Noticiário negativo não afeta leilão de pré-sal, diz ANP

A diretora-geral da Agência Nacional de Petróleo (ANP), Magda Chambriard, não acredita que o recente noticiário negativo relacionado ao setor de petróleo no Brasil vai atrapalhar a oferta de novas áreas de exploração como o pré-sal. Para ela, notícias como os problemas enfrentados pela OGX Petróleo são fatos de "curto prazo". Já a perspectiva das novas áreas de exploração no Brasil, argumenta, é de "longo prazo".

FERNANDO NAKAGAWA, CORRESPONDENTE, Agencia Estado

09 de julho de 2013 | 11h16

"A oportunidade (do pré-sal) é tão gigantesca, um projeto de 35 anos, que quem entrar nesse projeto estará em um casamento de 35 anos. Qualquer coisa que aconteça no curto prazo, será de tão curto prazo que certamente não determinará o rumo do projeto (do pré-sal)", disse, em entrevista na capital britânica, após road show para investidores e analistas. "Estamos oferecendo dois terços das reservas provadas de 15 bilhões de barris no Brasil. São reservas provadas. É completamente diferente", disse.

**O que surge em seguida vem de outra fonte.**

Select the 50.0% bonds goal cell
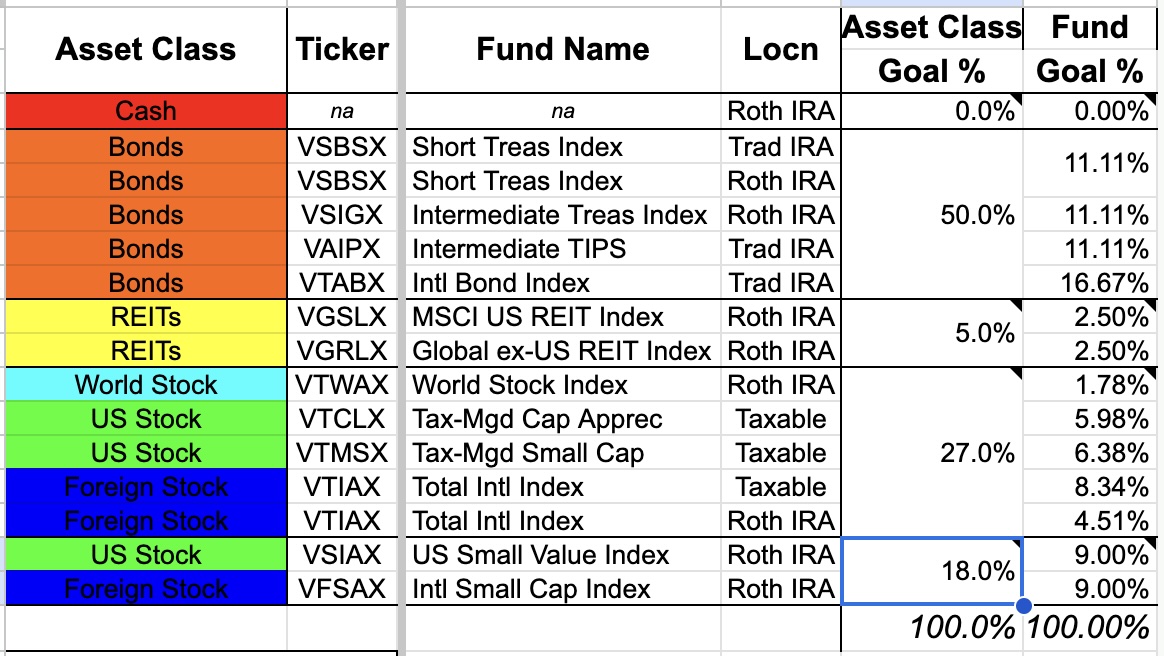 932,215
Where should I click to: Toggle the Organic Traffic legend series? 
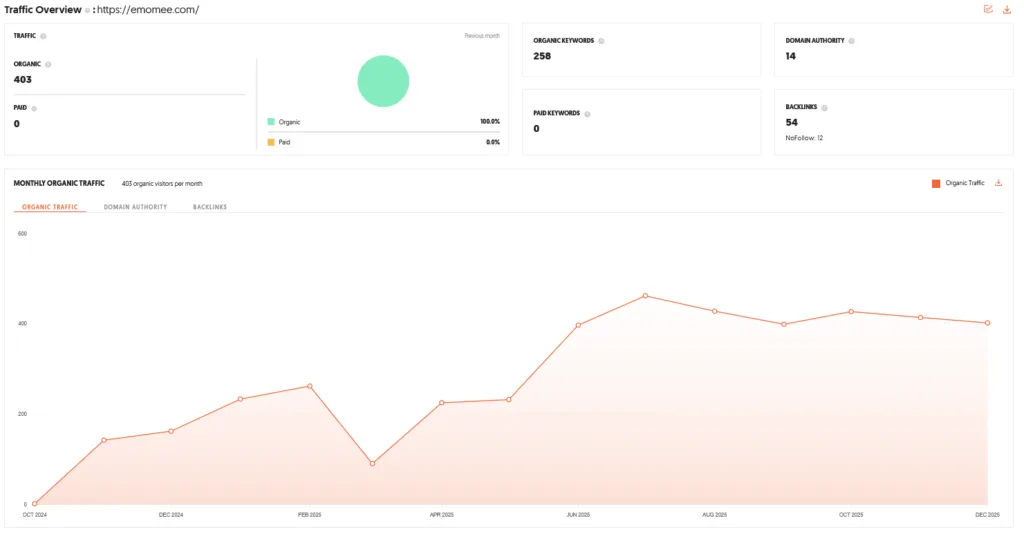[x=958, y=183]

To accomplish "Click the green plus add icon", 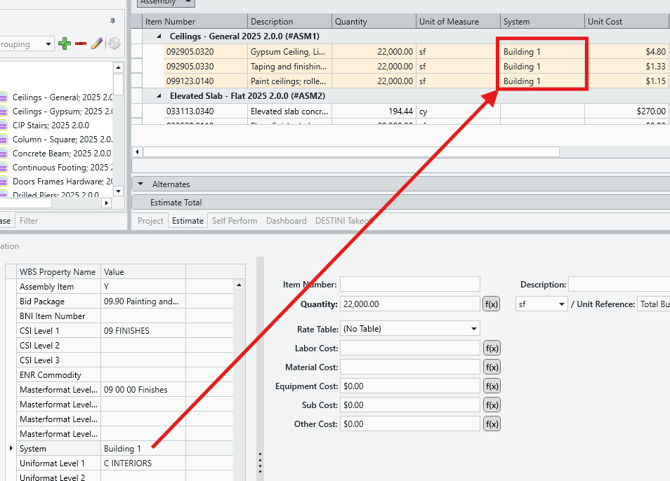I will [65, 44].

Magda também confirmou que alguns fundos de investimento têm questionado sobre a reversão da política monetária nos Estados Unidos - fato que deve reduzir a oferta de crédito internacional. "Alguns fundos mencionam isso. Porém, a oportunidade do pré-sal é tão grande, única, que fala por si só. É uma oportunidade única por si só e é capaz de se sobrepor a todas essas considerações", disse.

Durante a apresentação a investidores e na entrevista coletiva, a diretora da ANP repetiu diversas vezes que trabalha há mais de 30 anos na área de petróleo e gás e nunca viu nenhuma oferta de áreas de exploração tão grande e promissora como a feita atualmente pelo governo brasileiro.

A ANP prevê que entre sete e oito consórcios devem disputar as áreas oferecidas no primeiro leilão, previsto para outubro, cujo edital foi publicado nesta terça-feira, 9. Magda argumentou que o processo teve 30 empresas qualificadas como operadores do tipo ''A''. E, além dessas, há outras interessadas.

Pelas regras publicadas, a Petrobras terá parcela mínima de 30% dos consórcios que participarão da disputa. Não há, porém, parcela máxima para a estatal que, portanto, pode ter até 100% de um consórcio. Além disso, investidores privados terão no mínimo 10% dos consórcios. Dessa forma, cada consórcio terá, no máximo, a Petrobras e sete sócios privados. A diretora-geral da ANP afirma, porém, que a expectativa é que cada consórcio tenha de quatro a cinco empresas.